▶ _WORK TO COMPLETE_: Write out all the material below again, switching every "Viewport" to "Window" and leaving everything else unchanged.

Target position records:
################

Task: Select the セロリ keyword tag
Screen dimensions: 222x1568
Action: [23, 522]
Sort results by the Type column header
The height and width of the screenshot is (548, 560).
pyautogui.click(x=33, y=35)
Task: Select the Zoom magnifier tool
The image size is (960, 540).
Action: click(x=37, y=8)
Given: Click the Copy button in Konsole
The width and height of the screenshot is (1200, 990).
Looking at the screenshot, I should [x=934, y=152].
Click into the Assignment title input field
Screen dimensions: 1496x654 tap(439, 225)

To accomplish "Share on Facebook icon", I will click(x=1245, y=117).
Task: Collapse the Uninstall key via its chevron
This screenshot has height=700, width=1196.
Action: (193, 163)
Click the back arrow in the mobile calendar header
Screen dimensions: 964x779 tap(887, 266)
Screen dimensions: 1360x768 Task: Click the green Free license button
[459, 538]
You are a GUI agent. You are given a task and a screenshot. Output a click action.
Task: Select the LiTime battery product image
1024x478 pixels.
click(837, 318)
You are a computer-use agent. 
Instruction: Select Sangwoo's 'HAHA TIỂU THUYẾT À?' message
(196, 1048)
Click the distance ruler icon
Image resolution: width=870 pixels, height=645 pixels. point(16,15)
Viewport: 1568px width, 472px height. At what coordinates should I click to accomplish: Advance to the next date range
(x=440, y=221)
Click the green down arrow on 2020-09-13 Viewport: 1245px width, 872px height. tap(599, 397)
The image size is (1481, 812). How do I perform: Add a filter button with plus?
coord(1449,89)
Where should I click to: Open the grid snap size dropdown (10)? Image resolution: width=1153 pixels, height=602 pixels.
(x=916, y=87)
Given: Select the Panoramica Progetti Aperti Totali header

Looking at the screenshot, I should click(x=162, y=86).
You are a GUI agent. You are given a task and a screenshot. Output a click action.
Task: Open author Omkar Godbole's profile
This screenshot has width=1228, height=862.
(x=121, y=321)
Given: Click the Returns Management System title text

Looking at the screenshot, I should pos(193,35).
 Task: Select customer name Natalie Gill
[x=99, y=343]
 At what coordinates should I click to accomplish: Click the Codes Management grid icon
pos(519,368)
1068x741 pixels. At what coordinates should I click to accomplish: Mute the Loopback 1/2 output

################

▶ _WORKED ANSWER_:
Task: Select the セロリ keyword tag
Screen dimensions: 222x1568
Action: [23, 522]
Sort results by the Type column header
The height and width of the screenshot is (548, 560).
pyautogui.click(x=33, y=35)
Task: Select the Zoom magnifier tool
The image size is (960, 540).
Action: click(x=37, y=8)
Given: Click the Copy button in Konsole
The width and height of the screenshot is (1200, 990).
Looking at the screenshot, I should [x=934, y=152].
Click into the Assignment title input field
Screen dimensions: 1496x654 tap(439, 225)

To accomplish "Share on Facebook icon", I will click(x=1245, y=117).
Task: Collapse the Uninstall key via its chevron
This screenshot has height=700, width=1196.
Action: (193, 163)
Click the back arrow in the mobile calendar header
Screen dimensions: 964x779 tap(887, 266)
Screen dimensions: 1360x768 Task: Click the green Free license button
[459, 538]
You are a GUI agent. You are given a task and a screenshot. Output a click action.
Task: Select the LiTime battery product image
1024x478 pixels.
click(837, 318)
You are a computer-use agent. 
Instruction: Select Sangwoo's 'HAHA TIỂU THUYẾT À?' message
(196, 1048)
Click the distance ruler icon
Image resolution: width=870 pixels, height=645 pixels. point(16,15)
Window: 1568px width, 472px height. At what coordinates should I click to accomplish: Advance to the next date range
(x=440, y=221)
Click the green down arrow on 2020-09-13 Window: 1245px width, 872px height. tap(599, 397)
The image size is (1481, 812). How do I perform: Add a filter button with plus?
coord(1449,89)
Where should I click to: Open the grid snap size dropdown (10)? Image resolution: width=1153 pixels, height=602 pixels.
(x=916, y=87)
Given: Select the Panoramica Progetti Aperti Totali header

Looking at the screenshot, I should click(x=162, y=86).
You are a GUI agent. You are given a task and a screenshot. Output a click action.
Task: Open author Omkar Godbole's profile
This screenshot has width=1228, height=862.
(x=121, y=321)
Given: Click the Returns Management System title text

Looking at the screenshot, I should pos(193,35).
 Task: Select customer name Natalie Gill
[x=99, y=343]
 At what coordinates should I click to accomplish: Click the Codes Management grid icon
pos(519,368)
1068x741 pixels. At what coordinates should I click to accomplish: Mute the Loopback 1/2 output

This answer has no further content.